Plusieurs fakirs, comme Polmann, se lancent dans le mentalisme, propre aux illusionnistes occidentaux et proposent aux spectateurs de lire dans leurs pensées en utilisant un tour de passe-passe, un microphone caché ou un langage codé avec un complice. Le Fakir Witry, dont la silhouette christique impressionne beaucoup la presse, se veut plus comique que ses confrères. Sur les scènes du Casino Music-Hall et de l’Alhambra, il suggestionne les spectateurs et parvient à leur faire exécuter, sur commande, les pires pitreries. Le Fakir Birman, quant à lui, se vante d’être à la fois voyant et astrologue, capable de transmission de pensées, autant que de voir l’avenir.

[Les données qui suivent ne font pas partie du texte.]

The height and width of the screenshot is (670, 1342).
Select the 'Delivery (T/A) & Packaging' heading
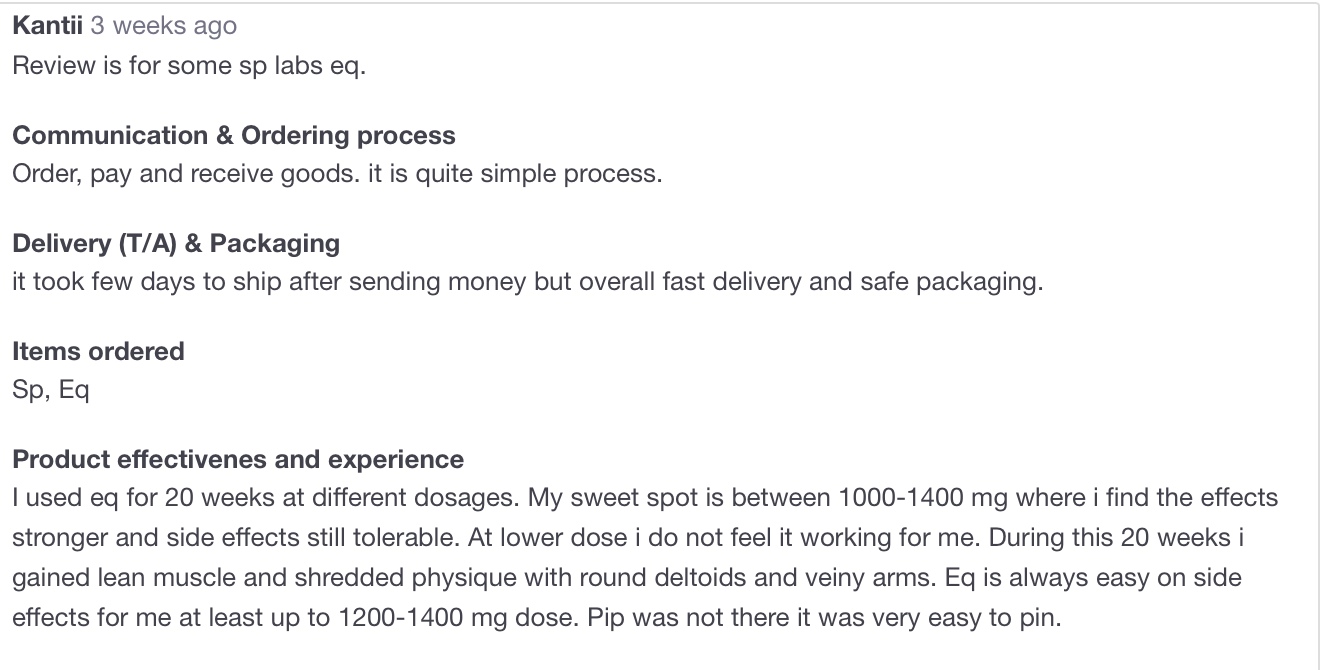point(176,243)
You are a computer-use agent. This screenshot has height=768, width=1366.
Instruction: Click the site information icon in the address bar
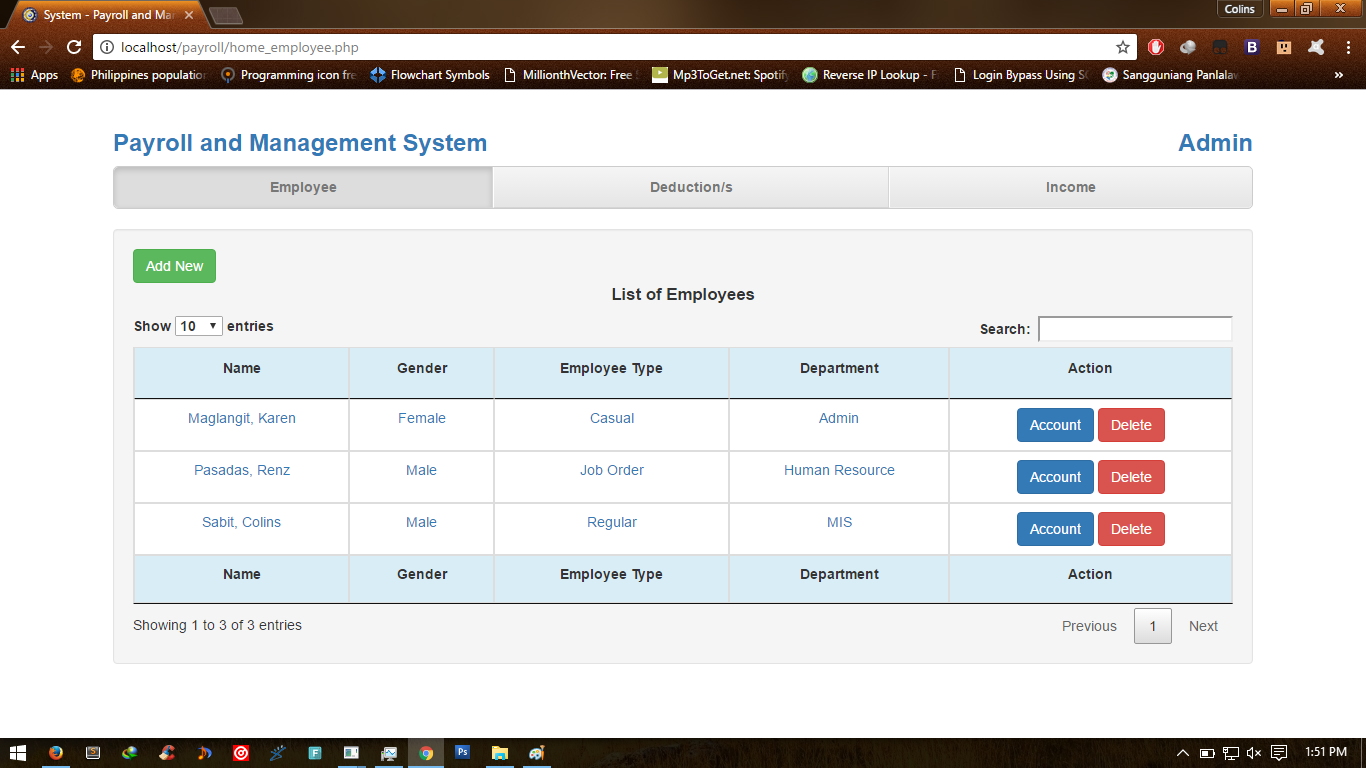pos(106,46)
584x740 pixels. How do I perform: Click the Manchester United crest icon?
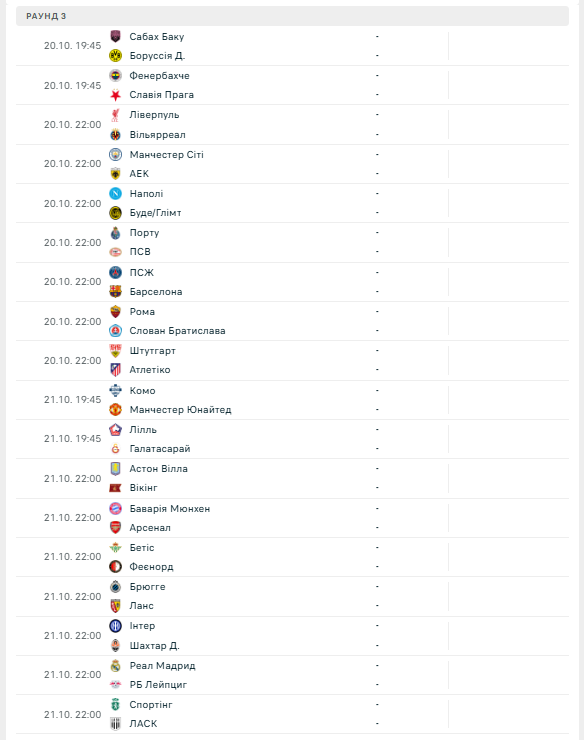click(115, 410)
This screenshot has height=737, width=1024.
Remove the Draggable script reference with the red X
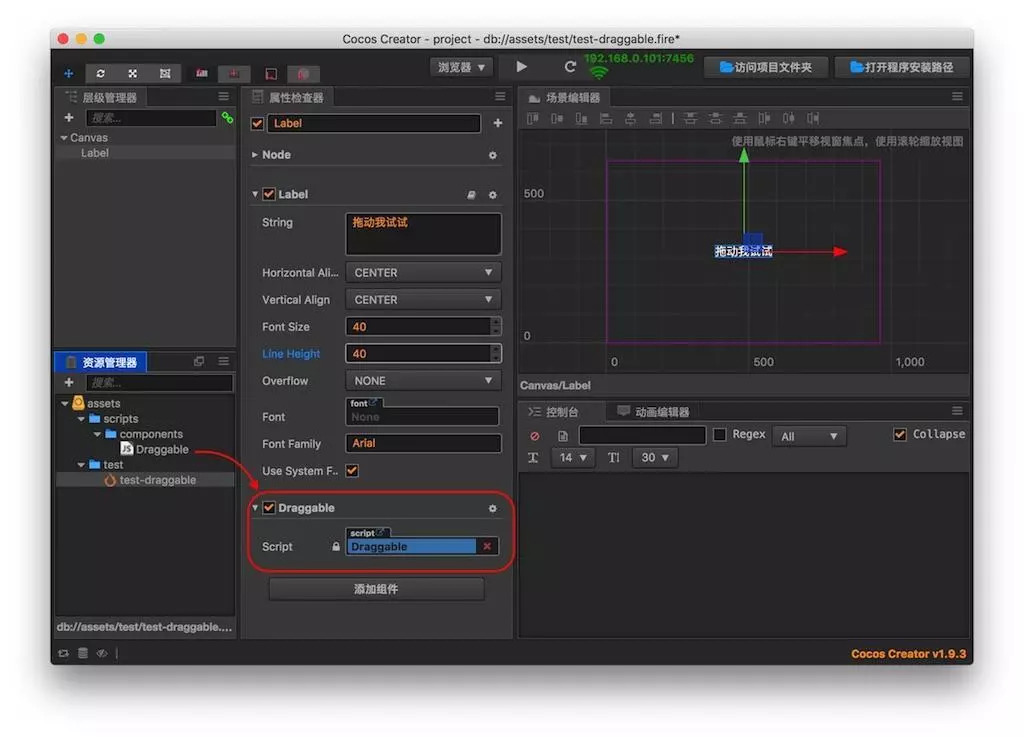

Transmission de la pensée", La Jeunesse illustrée, n° 1327, 10 mars 1929, p. 7

Hypnose des poules et des lapins

De nombreux fakirs plongent aussi poules et lapins en transe somnambulique. Blacaman, au Cirque de Paris, joue aux "fascinateur de fauves". Il endort d’un seul regard des crocodiles et parvient à calmer les lions les plus féroces. Son pendant féminin, Koringa, "première femme-fakir" qui se produit au cirque Medrano, est elle-aussi une adepte des reptiles.

Anonyme, "La Noce et le Fakir", Comœdia, n° 7288, 22 janvier 1933, p. 1

Preuve que ce florilège de tours marque encore les imaginaires, ils sont régulièrement détournés par la culture populaire, qui en dégage la charge comique, aussi bien qu’érotique.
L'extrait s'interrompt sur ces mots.